= Lex Law =

Scottish footballer

Lex Law was a Scottish professional footballer, who spent a decade with Queen of the South as an inside left.

==Queen of the South==

Lex Law is from a family with multiple Queen of the South connections. His father, Jackie Law, Sr, played for Queens in a war interrupted career from season 1937–38 to season 1948–49. Jackie Law, Jr was Lex's brother and played for Queens from season's 1962–63 to 1966–67.

Lex Law signed for Queens in 1964 from Kello Rovers. Law was a strong running, versatile player who played in multiple forward positions. He played for the Scottish Professional Youth Team in 1965 v Italy and Yugoslavia in the UEFA Under Championships in Germany. Law was also the subject of numerous transfer enquiries during his career but remained loyal to Queens with his last season at Palmerston Park being 1975–76.

Lex and Jackie Jr both scored in the same game in the 7–1 win versus Stenhousemuir Palmerston Park on 24 October 1964. Jackie scored 3 and Lex scored 1 in this game.

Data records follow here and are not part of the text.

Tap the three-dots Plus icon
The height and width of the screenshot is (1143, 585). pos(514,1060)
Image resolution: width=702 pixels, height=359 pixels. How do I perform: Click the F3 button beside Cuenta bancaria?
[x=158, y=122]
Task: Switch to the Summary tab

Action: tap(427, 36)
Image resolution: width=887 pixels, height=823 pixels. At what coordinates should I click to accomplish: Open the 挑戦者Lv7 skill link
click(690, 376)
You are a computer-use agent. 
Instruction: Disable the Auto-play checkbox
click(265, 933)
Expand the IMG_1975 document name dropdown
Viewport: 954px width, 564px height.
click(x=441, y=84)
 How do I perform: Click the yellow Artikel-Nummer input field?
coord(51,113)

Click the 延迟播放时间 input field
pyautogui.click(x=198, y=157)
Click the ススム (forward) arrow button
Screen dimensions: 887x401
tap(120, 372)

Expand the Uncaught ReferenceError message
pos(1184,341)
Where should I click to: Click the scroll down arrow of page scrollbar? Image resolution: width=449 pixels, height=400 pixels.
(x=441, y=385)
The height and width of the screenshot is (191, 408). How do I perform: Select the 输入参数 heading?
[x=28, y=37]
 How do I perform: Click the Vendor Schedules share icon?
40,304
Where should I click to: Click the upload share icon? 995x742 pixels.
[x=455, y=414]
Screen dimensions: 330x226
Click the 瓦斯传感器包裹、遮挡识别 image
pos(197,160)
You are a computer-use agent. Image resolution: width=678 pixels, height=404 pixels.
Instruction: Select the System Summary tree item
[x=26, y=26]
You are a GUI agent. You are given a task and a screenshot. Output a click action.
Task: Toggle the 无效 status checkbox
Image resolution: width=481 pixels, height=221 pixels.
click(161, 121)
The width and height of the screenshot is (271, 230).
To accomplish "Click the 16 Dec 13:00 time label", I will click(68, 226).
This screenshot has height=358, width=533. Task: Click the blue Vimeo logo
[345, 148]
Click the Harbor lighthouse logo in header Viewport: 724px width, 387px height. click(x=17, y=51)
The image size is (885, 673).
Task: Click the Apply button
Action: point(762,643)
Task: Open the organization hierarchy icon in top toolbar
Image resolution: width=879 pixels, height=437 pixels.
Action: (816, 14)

Lex Law is 19th in the Queens all-time appearances list with 332 first-team matches. This places him in between George Cloy (334) and Crawford Boyd (321). In the Queens all-time goal-scoring charts, Law is 18th with 68 goals. His father, Jackie Law, Sr is two places ahead of him in 16th with 71 goals.
On 1 April 2022, Queens announced that Lex Law had died at the age of 75.